Interop with the mitk package

This page describes how mitk-workbench-remote integrates with the native mitk Python package (the pybind11 bindings shipped with MITK source code and published as the mitk-python distribution (imported as mitk) on PyPI).

Installing both packages

The mitk package is part of the MITK C++ build (so you can directly build it on your own with the whole of MITK). But the easiest way is to use the published standalone PyPI distributions

To install mitk-workbench-remote with the optional mitk dependency declaration:

pip install "mitk-workbench-remote[mitk]"

mitk-python currently ships CPython 3.12 wheels only, so the mitk and layout extras require Python 3.12; on other versions the install fails fast. The remote-control client itself runs on Python 3.11+.

If you want to use a self build mitk wheel, you have to install the wheel generated by the MITK build and that can be found in the MITK-build directory and install mitk-workbench-remote without the extra.

Three ways to pull data

DataNode.get_data() accepts an as_type keyword argument of type DataRepresentation:

as_type

mitk installed?

Return type

AUTO (default)

yes

mitk.Image

AUTO (default)

no

mw.Image

REMOTE

either

mw.Image

MITK

yes

mitk.Image

MITK

no

ImportError

import mitk_workbench_remote as mw

wb = mw.connect("http://localhost:8080")
node = wb.storage["CT_Scan"]

# AUTO: returns mitk.Image when mitk is available, mw.Image otherwise
data = node.get_data()

# Always a remote thin wrapper (no mitk dependency):
mw_image = node.get_data(as_type=mw.DataRepresentation.REMOTE)

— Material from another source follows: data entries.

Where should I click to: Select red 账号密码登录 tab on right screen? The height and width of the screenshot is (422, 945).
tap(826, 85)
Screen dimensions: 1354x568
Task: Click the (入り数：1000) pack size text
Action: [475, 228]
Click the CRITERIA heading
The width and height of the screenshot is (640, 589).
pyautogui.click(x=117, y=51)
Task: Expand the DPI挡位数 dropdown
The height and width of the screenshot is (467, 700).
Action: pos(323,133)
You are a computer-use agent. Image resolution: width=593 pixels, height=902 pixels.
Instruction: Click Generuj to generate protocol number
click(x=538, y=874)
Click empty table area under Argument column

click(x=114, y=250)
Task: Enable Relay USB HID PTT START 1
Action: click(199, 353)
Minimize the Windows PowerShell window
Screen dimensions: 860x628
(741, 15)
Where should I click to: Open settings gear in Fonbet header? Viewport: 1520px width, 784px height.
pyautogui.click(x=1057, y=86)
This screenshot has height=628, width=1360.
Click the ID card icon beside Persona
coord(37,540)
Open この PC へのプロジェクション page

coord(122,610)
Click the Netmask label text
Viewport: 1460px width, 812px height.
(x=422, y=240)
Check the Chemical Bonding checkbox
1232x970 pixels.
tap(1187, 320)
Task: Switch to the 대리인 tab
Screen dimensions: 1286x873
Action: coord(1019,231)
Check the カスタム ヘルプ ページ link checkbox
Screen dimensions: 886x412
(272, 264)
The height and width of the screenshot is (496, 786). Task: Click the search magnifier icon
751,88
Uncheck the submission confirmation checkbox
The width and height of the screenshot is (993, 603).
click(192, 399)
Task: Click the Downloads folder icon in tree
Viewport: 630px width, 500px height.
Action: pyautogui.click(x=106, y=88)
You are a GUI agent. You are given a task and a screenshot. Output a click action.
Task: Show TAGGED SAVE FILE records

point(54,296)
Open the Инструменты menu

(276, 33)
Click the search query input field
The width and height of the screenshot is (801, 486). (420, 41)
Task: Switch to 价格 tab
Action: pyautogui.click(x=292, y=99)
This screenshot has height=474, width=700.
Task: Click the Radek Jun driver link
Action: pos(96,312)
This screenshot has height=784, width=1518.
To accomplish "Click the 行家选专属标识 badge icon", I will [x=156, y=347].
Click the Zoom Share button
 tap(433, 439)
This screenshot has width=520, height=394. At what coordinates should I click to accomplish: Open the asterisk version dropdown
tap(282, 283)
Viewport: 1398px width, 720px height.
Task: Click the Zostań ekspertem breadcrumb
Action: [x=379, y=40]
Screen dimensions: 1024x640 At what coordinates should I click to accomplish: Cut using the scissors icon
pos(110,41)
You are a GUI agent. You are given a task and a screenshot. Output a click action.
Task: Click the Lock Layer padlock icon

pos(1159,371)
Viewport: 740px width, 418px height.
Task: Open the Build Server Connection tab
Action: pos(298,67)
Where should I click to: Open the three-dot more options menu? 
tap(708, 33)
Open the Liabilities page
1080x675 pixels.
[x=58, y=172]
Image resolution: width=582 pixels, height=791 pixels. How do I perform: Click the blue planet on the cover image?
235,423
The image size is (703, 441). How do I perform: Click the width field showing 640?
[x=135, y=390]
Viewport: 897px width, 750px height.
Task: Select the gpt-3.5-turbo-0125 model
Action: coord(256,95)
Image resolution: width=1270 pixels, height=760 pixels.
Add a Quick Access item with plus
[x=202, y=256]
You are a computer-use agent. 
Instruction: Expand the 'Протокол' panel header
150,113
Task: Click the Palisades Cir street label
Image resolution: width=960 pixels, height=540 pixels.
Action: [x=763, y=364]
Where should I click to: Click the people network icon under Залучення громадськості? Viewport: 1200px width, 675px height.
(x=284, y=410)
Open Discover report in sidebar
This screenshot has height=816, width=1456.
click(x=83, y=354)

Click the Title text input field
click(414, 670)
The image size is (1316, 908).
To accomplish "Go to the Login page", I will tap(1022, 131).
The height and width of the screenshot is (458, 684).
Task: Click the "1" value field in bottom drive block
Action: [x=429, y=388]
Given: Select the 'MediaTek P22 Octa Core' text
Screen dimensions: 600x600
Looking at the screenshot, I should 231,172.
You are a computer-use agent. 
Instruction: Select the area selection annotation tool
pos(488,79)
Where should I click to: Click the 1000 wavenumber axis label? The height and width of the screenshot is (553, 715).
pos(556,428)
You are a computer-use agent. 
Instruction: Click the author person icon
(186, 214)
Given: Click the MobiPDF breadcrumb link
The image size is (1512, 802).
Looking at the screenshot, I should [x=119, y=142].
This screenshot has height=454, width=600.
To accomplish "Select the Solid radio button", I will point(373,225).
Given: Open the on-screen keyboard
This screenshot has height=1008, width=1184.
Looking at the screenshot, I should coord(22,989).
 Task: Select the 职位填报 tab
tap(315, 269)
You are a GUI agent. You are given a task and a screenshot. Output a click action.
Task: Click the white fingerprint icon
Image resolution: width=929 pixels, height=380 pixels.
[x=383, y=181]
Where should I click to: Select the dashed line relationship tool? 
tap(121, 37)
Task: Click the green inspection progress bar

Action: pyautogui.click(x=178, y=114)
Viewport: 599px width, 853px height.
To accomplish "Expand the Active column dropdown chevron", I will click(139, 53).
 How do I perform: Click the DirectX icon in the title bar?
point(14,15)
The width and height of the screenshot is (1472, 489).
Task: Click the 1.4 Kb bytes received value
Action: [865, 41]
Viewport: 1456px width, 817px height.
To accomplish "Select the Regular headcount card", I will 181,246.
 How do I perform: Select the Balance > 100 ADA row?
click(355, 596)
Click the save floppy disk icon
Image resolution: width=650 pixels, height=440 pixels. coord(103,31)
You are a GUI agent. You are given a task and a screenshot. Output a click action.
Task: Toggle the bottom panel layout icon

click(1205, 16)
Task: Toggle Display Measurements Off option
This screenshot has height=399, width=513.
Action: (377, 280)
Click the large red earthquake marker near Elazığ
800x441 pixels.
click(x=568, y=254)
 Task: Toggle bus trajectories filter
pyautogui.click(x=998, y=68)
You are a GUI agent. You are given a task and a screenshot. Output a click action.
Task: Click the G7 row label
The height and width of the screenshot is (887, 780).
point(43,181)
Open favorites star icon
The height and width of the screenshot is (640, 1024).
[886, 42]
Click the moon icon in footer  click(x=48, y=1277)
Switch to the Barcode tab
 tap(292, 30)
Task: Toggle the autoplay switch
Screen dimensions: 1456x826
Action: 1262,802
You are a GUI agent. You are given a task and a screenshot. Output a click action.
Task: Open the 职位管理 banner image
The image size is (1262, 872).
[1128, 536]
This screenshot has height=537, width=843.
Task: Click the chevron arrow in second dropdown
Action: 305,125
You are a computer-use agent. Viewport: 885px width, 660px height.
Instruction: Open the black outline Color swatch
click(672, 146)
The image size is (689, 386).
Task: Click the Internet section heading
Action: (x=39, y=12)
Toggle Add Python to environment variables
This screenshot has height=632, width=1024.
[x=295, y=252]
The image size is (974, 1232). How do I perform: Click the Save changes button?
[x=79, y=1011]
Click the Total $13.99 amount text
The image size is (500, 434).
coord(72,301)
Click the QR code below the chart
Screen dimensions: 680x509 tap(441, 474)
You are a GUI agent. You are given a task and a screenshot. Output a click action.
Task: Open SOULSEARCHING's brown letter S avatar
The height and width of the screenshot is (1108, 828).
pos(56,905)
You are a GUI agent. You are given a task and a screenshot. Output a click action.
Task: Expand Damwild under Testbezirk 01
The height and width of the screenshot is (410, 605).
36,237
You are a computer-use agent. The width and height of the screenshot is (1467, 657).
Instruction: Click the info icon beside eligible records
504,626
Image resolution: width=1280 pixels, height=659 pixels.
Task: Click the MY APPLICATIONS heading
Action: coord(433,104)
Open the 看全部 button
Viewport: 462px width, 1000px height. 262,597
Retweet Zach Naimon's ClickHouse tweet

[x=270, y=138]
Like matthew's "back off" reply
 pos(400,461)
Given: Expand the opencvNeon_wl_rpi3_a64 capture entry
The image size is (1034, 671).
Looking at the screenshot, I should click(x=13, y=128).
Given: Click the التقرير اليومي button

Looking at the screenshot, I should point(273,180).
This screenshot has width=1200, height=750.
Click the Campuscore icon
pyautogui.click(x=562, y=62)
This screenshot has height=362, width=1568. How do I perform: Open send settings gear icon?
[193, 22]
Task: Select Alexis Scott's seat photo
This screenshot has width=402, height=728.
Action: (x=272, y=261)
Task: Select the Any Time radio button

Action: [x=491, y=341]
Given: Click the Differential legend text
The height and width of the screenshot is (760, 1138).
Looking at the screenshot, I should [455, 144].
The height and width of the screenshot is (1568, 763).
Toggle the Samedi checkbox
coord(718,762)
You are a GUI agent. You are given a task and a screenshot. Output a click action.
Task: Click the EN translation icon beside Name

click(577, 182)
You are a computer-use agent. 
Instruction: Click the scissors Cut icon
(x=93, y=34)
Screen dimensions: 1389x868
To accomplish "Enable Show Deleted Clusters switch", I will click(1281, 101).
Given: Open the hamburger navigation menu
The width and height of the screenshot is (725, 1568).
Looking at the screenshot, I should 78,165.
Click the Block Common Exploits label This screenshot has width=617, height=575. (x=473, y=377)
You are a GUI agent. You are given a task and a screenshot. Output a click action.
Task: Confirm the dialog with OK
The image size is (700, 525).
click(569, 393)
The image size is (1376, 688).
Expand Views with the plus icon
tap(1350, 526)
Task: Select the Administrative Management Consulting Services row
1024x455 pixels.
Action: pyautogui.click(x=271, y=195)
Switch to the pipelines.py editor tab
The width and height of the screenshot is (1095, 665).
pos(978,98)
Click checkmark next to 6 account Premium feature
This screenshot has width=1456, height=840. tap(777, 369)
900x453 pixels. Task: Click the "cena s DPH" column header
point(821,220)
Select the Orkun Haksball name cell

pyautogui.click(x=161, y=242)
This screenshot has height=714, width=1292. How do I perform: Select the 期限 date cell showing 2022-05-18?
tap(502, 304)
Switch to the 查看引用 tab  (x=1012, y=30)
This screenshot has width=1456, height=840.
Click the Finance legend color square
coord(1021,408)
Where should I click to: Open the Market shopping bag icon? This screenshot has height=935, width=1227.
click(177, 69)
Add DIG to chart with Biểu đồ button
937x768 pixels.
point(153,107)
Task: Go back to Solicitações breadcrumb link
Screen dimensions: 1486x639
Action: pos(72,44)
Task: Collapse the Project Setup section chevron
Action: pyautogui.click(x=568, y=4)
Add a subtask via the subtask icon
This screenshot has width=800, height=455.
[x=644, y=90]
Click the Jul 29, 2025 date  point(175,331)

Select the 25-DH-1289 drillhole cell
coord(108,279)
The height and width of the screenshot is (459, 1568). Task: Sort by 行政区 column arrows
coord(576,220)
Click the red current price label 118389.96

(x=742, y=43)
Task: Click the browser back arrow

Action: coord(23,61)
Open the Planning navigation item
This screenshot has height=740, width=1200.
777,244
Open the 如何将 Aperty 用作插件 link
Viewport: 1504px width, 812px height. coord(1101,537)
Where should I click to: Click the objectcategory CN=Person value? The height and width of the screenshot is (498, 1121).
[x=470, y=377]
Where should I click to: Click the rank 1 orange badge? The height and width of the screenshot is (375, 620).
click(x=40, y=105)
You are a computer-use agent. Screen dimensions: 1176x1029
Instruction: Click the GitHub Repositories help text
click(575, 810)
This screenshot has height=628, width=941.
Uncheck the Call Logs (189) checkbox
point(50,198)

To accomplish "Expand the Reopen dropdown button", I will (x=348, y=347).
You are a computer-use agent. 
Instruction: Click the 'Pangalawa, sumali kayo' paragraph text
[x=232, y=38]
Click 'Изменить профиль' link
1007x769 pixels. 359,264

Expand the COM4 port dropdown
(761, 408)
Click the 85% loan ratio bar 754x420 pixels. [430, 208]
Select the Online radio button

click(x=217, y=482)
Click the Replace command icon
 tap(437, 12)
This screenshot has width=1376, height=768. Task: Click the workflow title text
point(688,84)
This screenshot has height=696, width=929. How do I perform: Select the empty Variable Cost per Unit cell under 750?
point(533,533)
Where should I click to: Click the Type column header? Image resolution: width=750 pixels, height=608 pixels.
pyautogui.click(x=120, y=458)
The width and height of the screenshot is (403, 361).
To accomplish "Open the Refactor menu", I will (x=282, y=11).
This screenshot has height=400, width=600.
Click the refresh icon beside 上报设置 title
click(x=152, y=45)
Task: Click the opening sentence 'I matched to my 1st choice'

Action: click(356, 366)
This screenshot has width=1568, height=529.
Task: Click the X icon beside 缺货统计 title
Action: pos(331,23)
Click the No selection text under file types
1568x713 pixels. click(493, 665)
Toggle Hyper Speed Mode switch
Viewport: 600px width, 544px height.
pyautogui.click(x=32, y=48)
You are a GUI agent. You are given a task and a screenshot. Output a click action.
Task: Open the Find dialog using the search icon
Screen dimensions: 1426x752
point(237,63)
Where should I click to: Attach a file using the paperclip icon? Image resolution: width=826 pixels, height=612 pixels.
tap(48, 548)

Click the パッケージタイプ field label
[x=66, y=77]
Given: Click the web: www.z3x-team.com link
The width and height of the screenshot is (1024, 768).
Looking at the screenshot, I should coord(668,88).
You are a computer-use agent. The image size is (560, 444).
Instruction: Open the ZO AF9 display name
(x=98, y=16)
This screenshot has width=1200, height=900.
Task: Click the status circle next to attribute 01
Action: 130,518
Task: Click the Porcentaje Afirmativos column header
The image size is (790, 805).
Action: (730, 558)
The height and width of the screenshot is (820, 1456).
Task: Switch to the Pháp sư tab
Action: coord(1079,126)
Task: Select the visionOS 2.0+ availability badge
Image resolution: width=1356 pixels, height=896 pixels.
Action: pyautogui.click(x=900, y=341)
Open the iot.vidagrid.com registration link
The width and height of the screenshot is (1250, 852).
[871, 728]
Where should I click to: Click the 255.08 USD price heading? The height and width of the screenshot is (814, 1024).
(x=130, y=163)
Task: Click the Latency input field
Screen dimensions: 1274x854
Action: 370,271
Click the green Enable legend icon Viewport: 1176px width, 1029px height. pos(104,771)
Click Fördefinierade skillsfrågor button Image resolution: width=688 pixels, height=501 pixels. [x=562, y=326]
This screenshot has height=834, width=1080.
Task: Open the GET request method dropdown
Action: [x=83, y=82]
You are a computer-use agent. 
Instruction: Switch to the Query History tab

# Always a native mitk.Image (ImportError if mitk absent):
mitk_image = node.get_data(as_type=mw.DataRepresentation.MITK)

Trade-offs:

  • AUTO / MITK — pixel data is always copied; you get MITK’s full geometry and property API.

  • REMOTE — pixel data is also copied (from NRRD), but the mw.Image wrapper is lighter and has no dependency on the mitk package.

Uploading back

DataNode.set_data() accepts any object handled by the converter registry, including mitk.Image. The MitkImageConverter is auto-registered whenever mitk is importable, so no code change is needed:

local = mw.Image(np.zeros((64, 64, 64), dtype=np.uint8))
mitk_img = local.to_mitk()          # mw.Image → mitk.Image
node.set_data(mitk_img)             # converter picks up mitk.Image automatically

You can also convert in the other direction:

# node.get_data returns mitk.Image (if mitk is installed)
mitk_img = node.get_data(as_type=mw.DataRepresentation.MITK)

# Work with native MITK API
print(mitk_img.get_spacing())
arr = np.asarray(mitk_img)

# Push a modified version back
node.set_data(mitk_img)

Property round-trip

Inbound: get_data(include_properties=True)

When include_properties=True is passed to get_data() and the result is a mitk.Image, the data-scope properties fetched from the REST server are applied to the mitk.Image via set_property().

The MITK C++ binding auto-wraps these scalar Python value types:

Python type

MITK property class

bool

BoolProperty

int

IntProperty

float

FloatProperty

str

StringProperty

(r, g, b) 3-tuple

ColorProperty

Properties of unknown complex types are returned by the REST API as {"type": "...", "value": ...} dicts. These are reconstructed into their original BaseProperty subclass via mitk.BaseProperty.from_json() and applied to the image. No properties are dropped on the inbound path.

Outbound: set_data(include_properties=True)

When include_properties=True is passed to set_data() with a mitk.Image, properties are extracted from the image and uploaded to the REST server.

The converter calls img.get_property(key) for each property key, which returns a coerced Python-native value for all known types (same table as above). For unknown property types that have no native Python equivalent, the binding falls back to BaseProperty.to_json(), which is guaranteed on every property subclass and produces the {"type": "...", "value": ...} wire format understood by the REST API. No properties are silently dropped on the outbound path.